Mergen and his team made assessment of families and will continues to work with some of them according to the “Treatnet Family” programme. These workshops will be offered to a relatively smaller groups over several months until families’ resilience is developed, and until they overcome life difficulties using their own potentials and available sources in the community.
“Today we see the fruits of our hard work” say Mergen, “We held some part of these sessions at “Yenme” public association and some part at the Centers for elderly people and people with disabilities of the Ministry of Labour and Social Protection of Population of Turkmenistan.”
Annatach Mamedova, UNODC Officer, says: “In partnership with civil society organization and government agencies, UNODC pilots 3 community-based social services and the social service for families in difficult life situations is one of them. Mergen and many other representatives of our national partners participated in service trainings before starting to provide them at community level.”
She also added that, other than Mergen’s team, some schoolteachers, narcologists and representatives of two CSOs also formed their own groups to provide similar services at community level.
Mergen and his colleagues collaborate with different government and non-government agencies when providing services to these families.
“Working with different agencies and institutions in social work is not easy when you are not professionally prepared for that. It took a while for us to develop necessary skills and now most of my colleagues are building bridges between different agencies and social service providers so that beneficiaries would have an opportunity to use all available resources in their communities,” says Mergen.
Building rapport both with service users and different service providers helps social workers be more efficient in their work. Despite short period of their work, new social workers proved themselves to be successful in implementing their responsibilities. They gained much recognition by government agencies and CSOs involved in social service provision.

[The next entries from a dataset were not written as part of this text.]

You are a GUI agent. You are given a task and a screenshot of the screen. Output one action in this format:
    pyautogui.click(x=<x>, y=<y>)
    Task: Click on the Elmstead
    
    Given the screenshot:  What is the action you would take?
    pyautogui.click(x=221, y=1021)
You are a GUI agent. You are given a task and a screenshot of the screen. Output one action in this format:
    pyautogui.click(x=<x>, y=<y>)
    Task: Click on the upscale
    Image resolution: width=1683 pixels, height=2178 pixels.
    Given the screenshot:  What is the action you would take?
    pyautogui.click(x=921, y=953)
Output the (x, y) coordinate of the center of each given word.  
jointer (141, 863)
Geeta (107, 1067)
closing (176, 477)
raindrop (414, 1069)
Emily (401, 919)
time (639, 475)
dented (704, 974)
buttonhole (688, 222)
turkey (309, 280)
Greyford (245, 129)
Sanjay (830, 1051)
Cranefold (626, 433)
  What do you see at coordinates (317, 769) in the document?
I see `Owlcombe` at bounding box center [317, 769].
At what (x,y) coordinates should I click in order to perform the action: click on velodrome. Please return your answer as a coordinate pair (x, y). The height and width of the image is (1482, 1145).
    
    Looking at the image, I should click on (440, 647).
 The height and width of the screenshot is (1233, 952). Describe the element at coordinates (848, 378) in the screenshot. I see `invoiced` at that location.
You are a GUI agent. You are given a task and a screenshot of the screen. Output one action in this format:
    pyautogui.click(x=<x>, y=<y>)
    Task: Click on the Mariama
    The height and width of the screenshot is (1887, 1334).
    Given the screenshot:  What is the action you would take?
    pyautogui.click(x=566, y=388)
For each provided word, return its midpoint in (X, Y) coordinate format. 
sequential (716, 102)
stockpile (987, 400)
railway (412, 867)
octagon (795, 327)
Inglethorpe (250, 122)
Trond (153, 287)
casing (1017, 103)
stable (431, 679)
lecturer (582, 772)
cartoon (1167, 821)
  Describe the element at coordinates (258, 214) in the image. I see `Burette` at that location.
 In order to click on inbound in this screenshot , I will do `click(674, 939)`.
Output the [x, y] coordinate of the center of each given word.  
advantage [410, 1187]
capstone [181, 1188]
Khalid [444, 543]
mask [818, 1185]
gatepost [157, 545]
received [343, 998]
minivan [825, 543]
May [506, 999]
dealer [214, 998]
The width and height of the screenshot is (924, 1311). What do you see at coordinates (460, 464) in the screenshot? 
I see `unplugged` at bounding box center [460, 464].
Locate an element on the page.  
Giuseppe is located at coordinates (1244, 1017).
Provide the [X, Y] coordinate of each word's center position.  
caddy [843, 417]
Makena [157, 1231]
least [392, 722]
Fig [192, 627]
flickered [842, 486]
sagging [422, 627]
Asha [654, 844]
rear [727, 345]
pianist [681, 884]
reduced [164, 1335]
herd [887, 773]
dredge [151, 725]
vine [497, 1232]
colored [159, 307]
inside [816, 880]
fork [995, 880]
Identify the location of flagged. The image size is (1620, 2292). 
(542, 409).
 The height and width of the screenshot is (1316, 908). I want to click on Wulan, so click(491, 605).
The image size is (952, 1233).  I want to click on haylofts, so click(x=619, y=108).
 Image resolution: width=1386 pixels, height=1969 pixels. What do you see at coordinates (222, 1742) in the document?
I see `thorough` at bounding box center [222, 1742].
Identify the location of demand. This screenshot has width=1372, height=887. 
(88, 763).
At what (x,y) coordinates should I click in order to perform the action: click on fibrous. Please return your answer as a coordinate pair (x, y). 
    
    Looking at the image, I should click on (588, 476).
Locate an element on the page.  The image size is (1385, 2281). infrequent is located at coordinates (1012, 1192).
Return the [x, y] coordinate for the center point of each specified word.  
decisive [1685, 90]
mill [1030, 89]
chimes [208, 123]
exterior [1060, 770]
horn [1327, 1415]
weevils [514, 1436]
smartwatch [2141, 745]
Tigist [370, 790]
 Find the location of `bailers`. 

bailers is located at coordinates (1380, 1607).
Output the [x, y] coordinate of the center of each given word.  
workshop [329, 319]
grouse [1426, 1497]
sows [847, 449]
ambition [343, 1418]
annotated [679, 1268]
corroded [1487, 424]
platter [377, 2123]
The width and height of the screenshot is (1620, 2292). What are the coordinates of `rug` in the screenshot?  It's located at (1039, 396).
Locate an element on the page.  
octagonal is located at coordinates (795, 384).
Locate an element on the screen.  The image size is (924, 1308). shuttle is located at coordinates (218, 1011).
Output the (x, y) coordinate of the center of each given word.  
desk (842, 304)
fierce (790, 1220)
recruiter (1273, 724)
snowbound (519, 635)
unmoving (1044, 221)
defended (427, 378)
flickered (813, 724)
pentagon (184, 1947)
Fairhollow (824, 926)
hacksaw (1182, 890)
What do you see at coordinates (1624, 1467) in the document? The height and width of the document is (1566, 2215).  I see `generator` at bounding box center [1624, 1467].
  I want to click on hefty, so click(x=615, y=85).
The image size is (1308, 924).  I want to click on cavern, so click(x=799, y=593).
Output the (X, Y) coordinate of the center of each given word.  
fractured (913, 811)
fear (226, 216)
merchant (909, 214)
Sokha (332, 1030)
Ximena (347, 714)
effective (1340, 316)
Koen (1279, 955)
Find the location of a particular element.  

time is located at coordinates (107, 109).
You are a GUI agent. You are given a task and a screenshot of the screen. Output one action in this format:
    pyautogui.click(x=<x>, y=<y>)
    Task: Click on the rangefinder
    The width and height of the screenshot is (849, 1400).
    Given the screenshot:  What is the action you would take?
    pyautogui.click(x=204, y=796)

Turkmenistan Government widely support new initiatives in improving social service provision system of the country with a new model of social services. The hope is that all new services piloted as part of the Joint Programme will be prove to be useful and people in need will have more choices at their communities to overcome life challenges. This is important for ensuring the rights of all people to improve their life conditions with their own active involvement in decision making and participation in social service provision.